I felt the heavens open and rain thunderbolts upon me.

“Five years of marriage and I have no child,” she went on. “I don’t understand. Perhaps I was too young, at first — I was so young — but now, nothing. Nothing. Give me a child, Jud. Leo will thank you for it — I mean, he’ll be happy, he’ll think it’s his — you even have a Ducas look about you, in the eyes, perhaps, there’d be no trouble. Do you think we made a child tonight?”

“No,” I said.

“No? How can you be sure?”

“I have ways,” I said. I stroked her silkiness. Let me go twenty more days without my pill, though, and I could plant babies aplenty in you, Pulcheria! And knot the fabric of time beyond all unraveling. My own great-great-multi-great-grandfather? Am I seed of my own seed? Did time recurve on itself to produce me? No. I’d never get away with it. I’d give Pulcheria passion, but not parturition. “Dawn’s here,” I whispered.

“You’d better leave. Where can I send messages to you?”

“At Metaxas’.”

“Good.
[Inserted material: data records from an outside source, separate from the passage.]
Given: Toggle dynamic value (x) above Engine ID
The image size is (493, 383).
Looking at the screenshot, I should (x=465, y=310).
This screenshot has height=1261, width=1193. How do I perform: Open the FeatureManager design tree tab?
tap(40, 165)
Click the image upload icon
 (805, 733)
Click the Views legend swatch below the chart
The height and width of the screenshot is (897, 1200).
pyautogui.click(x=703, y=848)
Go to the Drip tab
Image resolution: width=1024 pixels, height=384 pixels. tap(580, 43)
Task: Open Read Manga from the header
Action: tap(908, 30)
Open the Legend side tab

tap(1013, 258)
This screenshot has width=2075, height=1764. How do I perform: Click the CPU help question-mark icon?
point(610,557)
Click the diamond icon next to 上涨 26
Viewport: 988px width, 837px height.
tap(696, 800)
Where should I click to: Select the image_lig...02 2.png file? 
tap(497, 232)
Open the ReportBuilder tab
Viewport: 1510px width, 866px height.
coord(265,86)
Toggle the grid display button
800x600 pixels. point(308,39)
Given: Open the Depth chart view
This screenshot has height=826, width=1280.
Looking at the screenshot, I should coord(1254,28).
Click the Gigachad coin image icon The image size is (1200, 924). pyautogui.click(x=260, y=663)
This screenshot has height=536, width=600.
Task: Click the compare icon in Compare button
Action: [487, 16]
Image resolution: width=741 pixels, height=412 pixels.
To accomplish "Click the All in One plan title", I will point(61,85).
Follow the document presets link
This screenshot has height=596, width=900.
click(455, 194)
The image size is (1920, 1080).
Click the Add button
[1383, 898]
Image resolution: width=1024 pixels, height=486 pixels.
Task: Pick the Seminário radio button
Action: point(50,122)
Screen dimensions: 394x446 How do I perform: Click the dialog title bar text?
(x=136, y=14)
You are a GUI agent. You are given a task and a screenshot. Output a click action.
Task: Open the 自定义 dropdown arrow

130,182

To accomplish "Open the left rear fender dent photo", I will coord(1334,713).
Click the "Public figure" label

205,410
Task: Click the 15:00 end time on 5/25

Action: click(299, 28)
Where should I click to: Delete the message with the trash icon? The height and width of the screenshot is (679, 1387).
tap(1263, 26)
We’ll meet again two days hence, yes? I’ll arrange everything.”

“I’m yours, whenever you say it, Pulcheria.”

“Two days. But now, go. I’ll show you out.”

“Too risky. Servants will be stirring. Go to your room, Pulcheria. I can get out by myself.”

“But — impossible—”

“I know the way.”

“Do you?”

“I swear it,” I said.

She needed some convincing, but at length I persuaded her to spare herself the risk of getting me out of the palace. We kissed once more, and she donned her wrap, and I caught her by the arm and pulled her to me, and released her, and she went out of the room. I counted sixty seconds off. Then I set my timer and jumped six hours up the line. The party was going full blast. Casually I walked through the building, avoiding the room where my slightly earlier self, not yet admitted to Pulcheria’s joyous body, was chatting with Emperor Alexius. I left the Ducas palace unnoticed. In the darkness outside, beside the sea wall along the Golden Horn, I set my timer again and shunted down the line to 1204. Now I hurried to the inn where I had left my sleeping tourists. I reached it less than three minutes after my departure — seemingly so many days ago — for Pulcheria’s era.

All well. I had had my incandescent night of passion, my soul was purged of longings, and here I was, back at my trade once more, and no one the wiser. I checked the beds.

Mr. and Mrs. Haggins, yes.

Mr. and Mrs. Gostaman, yes.

Miss Pistil and Bilbo, yes

Palmyra Gostaman, yes.

Conrad Sauerabend, yes? No.

Conrad Sauerabend—

No Sauerabend. Sauerabend was missing. His bed was empty. In those three minutes of my absence, Sauerabend had slipped away.

Where?

I felt the early pricklings of panic.